Ah Sim! A proper introduction.

Agora que já temos quatro posts no blog, acho que é hora de, bem, um post de inauguração. Esta é uma reciclagem de um projeto que nunca foi pra frente por falta de tempo e compromisso dos participantes. Ok, ok, por falta de compromisso meu. Eu (que agora estarei aqui em tempo integral), Igor, Gustavo, e Éber somos os quatro charter members, os cavaleiros do apocalipse, os fab four.


De esquerda para a direita: Éber, Gustavo, João e Igor.

Eu estou animado. Ser um Ringo Starr nessa vida não é fácil, ainda mais quando cercado pelos Lennons, Harrisons e McCartneys do mundo. Mas pode ser divertido.

A arte evangélica

Oba, eu faço parte deste blog! Acho que eu tenho que escrever alguma coisa por aqui também, então eu resolvi escrever... Não sabia muito bem o que ia dizer, pois perto de "monstros" (não estou me referindo aqui a aparência física, mesmo porque nunca os conheci ao vivo... Pelas fotos, ninguém é tão monstruoso assim) "literários" que são o João, Igor e Nagel, meus textos não são lá grandes coisas. Mas eu vou me esforçar, eu prometo! Minha principal inspiração, até agora, foram os ótimos textos já publicados nesteblog.

Lendo o post do Igor e do João, me lembrei que uma vez eu fiquei com muita inveja dos católicos. Por quê? Ah! Porque as coisas deles são tão bonitas! Entre numa igreja católica, que coisa mais linda! Aquela arquitetura, as pinturas, os vitrais, os rituais, os trajes. É tudo tão legal e bonito! O papa e aquele chapéu grande! Os franciscanos com aqueles roupões marrons e cordinhas na cintura... Também existem os mistérios! A Opus Dei, a biblioteca do Vaticano e tantas coisas bacanas! Não estou falando que nada disso tenha algum valor espiritual que vá colocar os católicos na frente da fila pra entrar no céu. Não é isso. O legal é ver como os católicos contribuíram para a cultura geral. Daí eu olho pro povo evangélico num esforço de reconhecer alguma coisa bacana assim e não consigo encontrar nada. Talvez seja minha própria ignorância. Você conhece algo?

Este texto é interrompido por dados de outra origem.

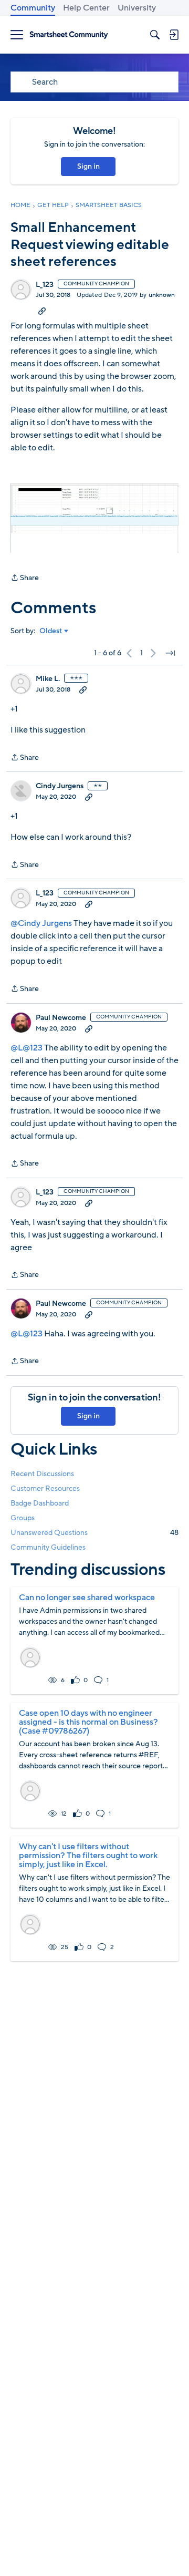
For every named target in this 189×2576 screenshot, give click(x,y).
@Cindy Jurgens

Me sinto um pouco deprimido quando olho pros católicos e vejo em seu arraial de artistas como Caravaggio, Michelangelo, Leonardo e todos aqueles artistas renascentistas. Posso ver obras como o teto da Capela Sistina e a escultura de Davi, os profetas de Aleijadinho. Enfim... Quando olho pro povo evangélico, parece que tenho que me limitar à música (porque é difícil evangélico fazer outra arte além da música) onde encontro artistas como... Cassiane. Nada contra a Cassiane! Mas eu acho que deu pra entender o que eu quis dizer. Parece que no meio evangélico a arte é um meio de atração ao invés de ser a simples expressão daquilo que o artista sente. O problema é que não se entende o poder que a simples expressão do sentimento tem. Quando se tem todo o amor de Deus na vida e reconhecemos seu sacrifício, a arte, pura e simples, é um testemunho muito forte! São motivos especiais e relevantes. Enquanto os católicos fazem pinturasmagistrais, nós fazemos música que rimam "Jesus" com "Cruz" com "Pus" e colocamos fogo, chuva, vento, todas essas palavrinhas no meio.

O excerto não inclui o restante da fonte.